Ok I will just leave them in their own enclosures. As the redfoots are only young, I thought they would be fine in a pair as redfoots are more social than other species and I was going to be getting at least 1 more to make them at least a trio as I have a very large garden for them in the summer. Would you recommend that I keep the two that I have and keep them in separate enclosures or make them a 2.1 trio?


----------



## ZEROPILOT (Mar 7, 2019)

tort0i3s3 said:


> Ok I will just leave them in their own enclosures. As the redfoots are only young, I thought they would be fine in a pair as redfoots are more social than other species and I was going to be getting at least 1 more to make them at least a trio as I have a very large garden for them in the summer.

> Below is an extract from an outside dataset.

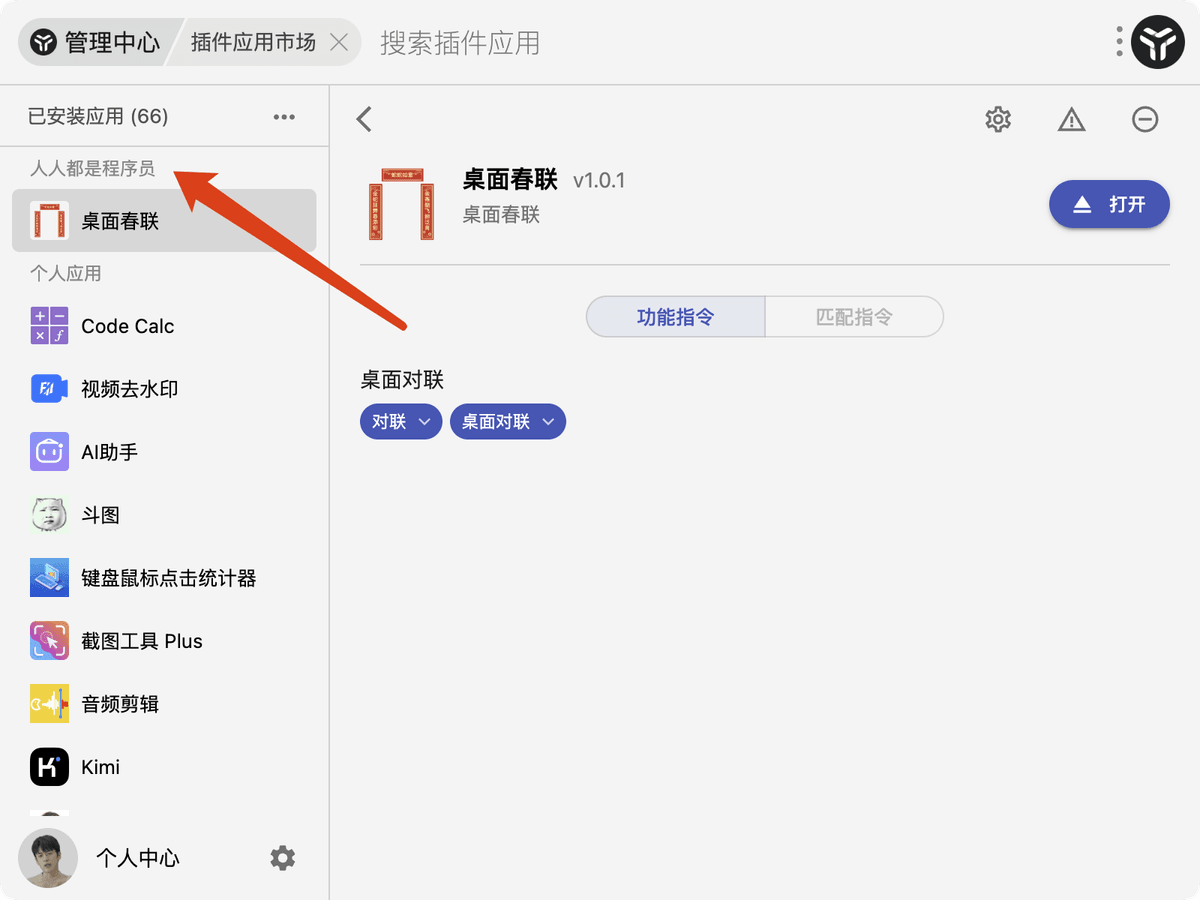Select the 键盘鼠标点击统计器 icon

point(48,577)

Would you recommend that I keep the two that I have and keep them in separate enclosures or make them a 2.1 trio?


A trio or more will stop any one tortoise from being bullied.
With ample room. Redfoot groups often work well.


----------



## tort0i3s3 (Mar 7, 2019)

ZEROPILOT said:


> A trio or more will stop any one tortoise from being bullied.
> With ample room. Redfoot groups often work well.

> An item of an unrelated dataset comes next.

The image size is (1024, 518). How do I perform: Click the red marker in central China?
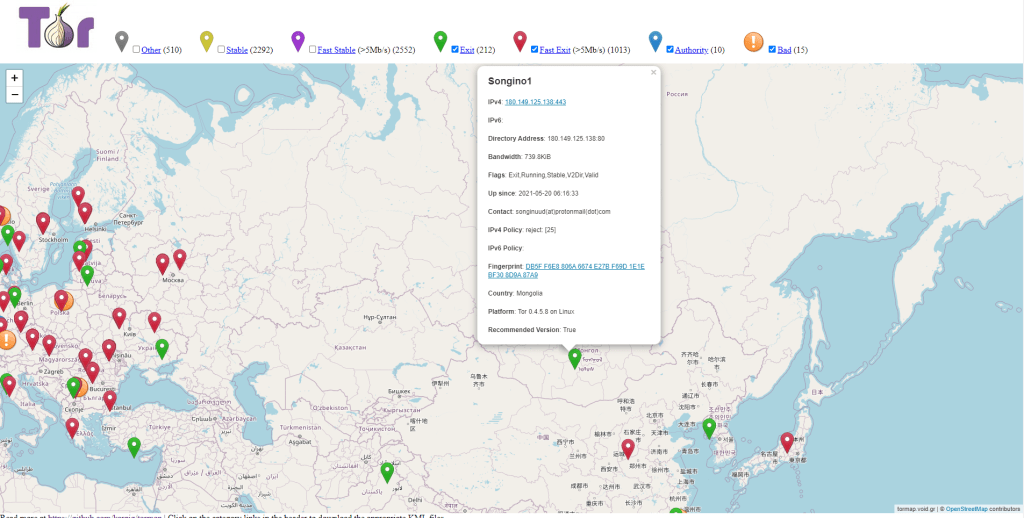tap(628, 448)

thank you, I will make sure to get a third member soon


----------



## Tom (Mar 7, 2019)

tort0i3s3 said:


> Ok I will just leave them in their own enclosures. As the redfoots are only young, I thought they would be fine in a pair as redfoots are more social than other species and I was going to be getting at least 1 more to make them at least a trio as I have a very large garden for them in the summer. Would you recommend that I keep the two that I have and keep them in separate enclosures or make them a 2.1 trio?


Housing each of them alone will work for sure. Having a trio will probably work, but there is no guarantee. It is possible that you get a third and then end up having to house all three separately sometime down the road.


----------



## Tortoise MasterMan (Nov 24, 2019)

Cham won't last long. Tortoises can be very viscous.


----------



## ZEROPILOT (Nov 25, 2019)

Tom said:


> Housing each of them alone will work for sure. Having a trio will probably work, but there is no guarantee. It is possible that you get a third and then end up having to house all three separately sometime down the road.


True.
And a big deal if you hadn't planned for that outcome


----------



## bluewolf (Dec 7, 2019)

Try


Toddrickfl1 said:


> I think it would only be a matter of time before your chameleon becomes a snack.



Sort of surprised it has not happened yet. Tortoises are famous climbers and the better they climb well you get the point. My 4 mo rf has already found the top of the plastic sides. He knows how to make big piles of substrate in the corners to make it easy so he can look out. It reminded me of the antics of my Siberian husky used to come up with when I had her. Then I knew how capable and determined these torts really are.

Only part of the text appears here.